Rafael
sabe del frío y el calor, de la escarcha que riega y resbala por las monturas que
cubren las naves donde se divulga el mensaje de la pitanza, de la gente que
madruga y labora cuando aún el sol empieza a desperezarse por el Aljarafe y las
luces se transfiguran por las bocanas que dotan de vida el templo de Onmium
Santorum. Gente de la Macarena que se esfuerza por seguir enraizados, por
continuar con la herencia de otros que formaban en la gandinga de la mejor
guardia de la Roma que nace en las huertas y extiende sus leyendas allende las
fronteras que marca el Guadalquivir por la Barqueta.
Rafael
es notario de la infancia de muchos de nosotros. Él lo sabe y lo conoce. Al pie
siempre de su puesto de quesos, pendiente siempre de servir y de entregarse a
los amigos que confiaban en su profesionalidad. Como lo hacía mi madre, mis
tías y mis abuelas. Siempre atento a la demanda con una sonrisa, con un gesto
complaciente que servía para el acercamiento, siempre solícito a las
peticiones, siempre alegre poniendo a disposición del cliente la mejor de sus
sonrisas.
Es memoria que
transita por mis adentros, en estas mismas mañanas frías, junto a mi madre. Nos
acercábamos al mercado como quien se aproxima a cumplir el mejor de los ritos,
a cumplir con la liturgia diaria de la compra, a hacer la plaza como si
fuéramos infantes de lanceros dispuestos a la toma del asiento. Antes
alejábamos la gelidez de las mañanas con un café en Dionisio y nos acercábamos
hasta el puesto de calentitos de Marí Paz, la comunista que cerraba sus
ventanas y balcones cuando se acercaba la Virgen, únicos testigos ciegos en el
relumbre de la madrugada.´
Su cuartelá
comienza a sentar historia gracias al trabajo diario, por eso es mayor el
mérito, aunque no conozco ningún negocio de esta índole que no lleve aparejado
estas dosis de esfuerzos. En ella se expande la mejor y más sana esplendidez,
el exquisito aparejo que se acompaña de buen vino y nos engancha a la gula,
seres incapaces de negarnos a las bondades que nos ofrece.
Setenta y cinco
años de esfuerzos y entregas. Primero su padre, piedra inicial y fundamento de
su ser y su vida, valedor de su heredad, esa que fundió en finas monedas de
cariño y comprensión para retribuir la confianza que muchos pusieron en él.
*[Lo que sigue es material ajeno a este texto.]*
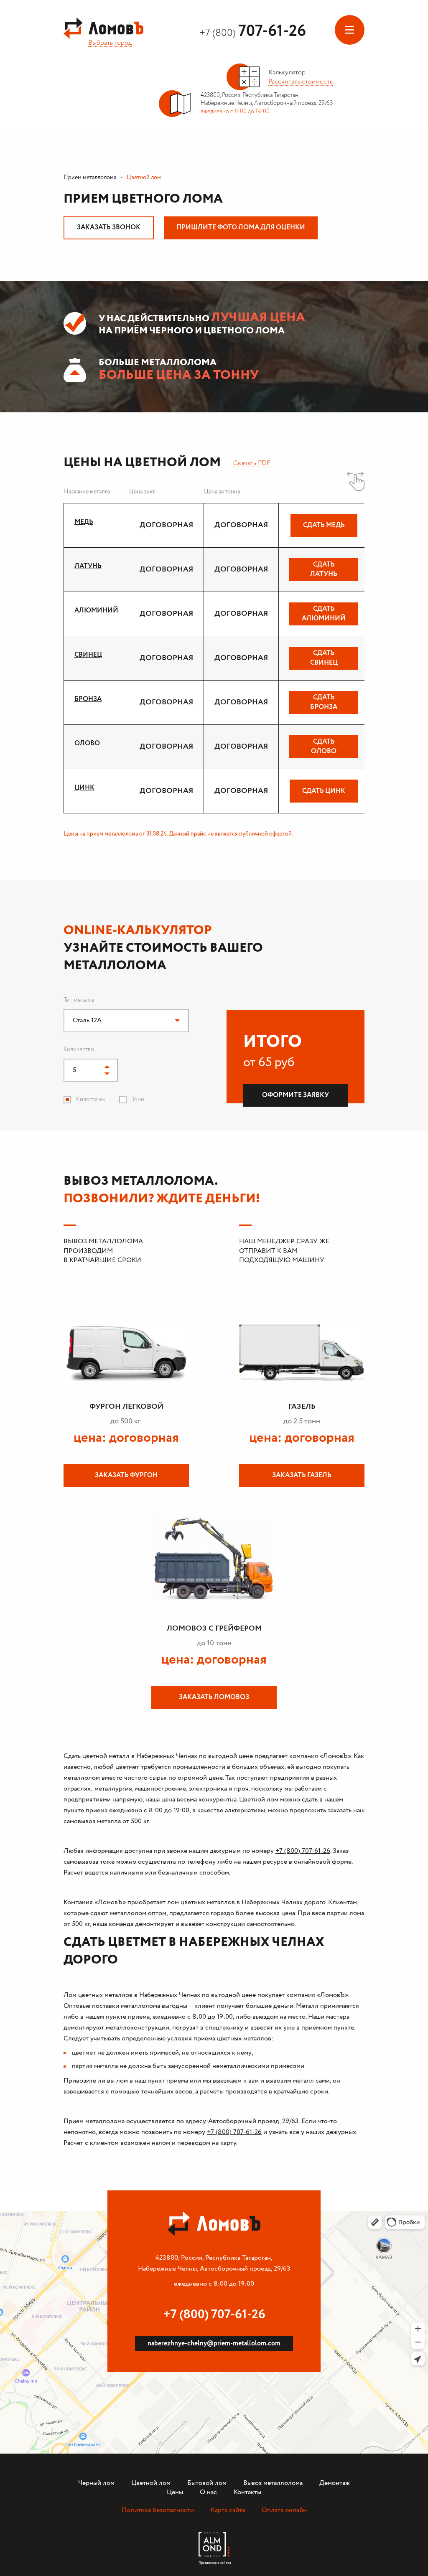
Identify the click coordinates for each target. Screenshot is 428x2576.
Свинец (88, 655)
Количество (79, 1049)
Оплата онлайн (284, 2510)
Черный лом (96, 2483)
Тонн (138, 1099)
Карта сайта (228, 2510)
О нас (208, 2492)
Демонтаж (334, 2483)
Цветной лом (151, 2483)
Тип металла (79, 1000)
Luego, Rafalito, así le llamaba mi madre cuando le pedía aquel trozo de queso
que servía para redimir el hambre de la media tarde, engrandeciendo el valor de
la pequeña industria. Setenta y cinco años. Toda una vida a la que rendimos
homenaje. Muchas cosas nos serían lo mismo sin Rafael Ramírez y su puesto de
delicias, como dicen los modernos, en esos accésit de finura con las que no
sorprenden a veces, en el rincón del gourmet. Un rincón tan grande como su
corazón, tan importante como el caudal que ha atesorado durante tantos
amaneceres, durante tantos días al pie del cañón para amasar la mejor y la más
grande de las fortunas, la mayor de las riquezas, una de las cosas que ha
logrado atesorar y disfrutar. Ser macareno, ser hijo de la Esperanza y haber
sido su costalero. Cosas grandes que se retienen en el cantón donde se
estableció un hito a la amistad. Setenta y cinco años que se recluyen en tu
persona, Rafael Ramirez, en tu buena persona.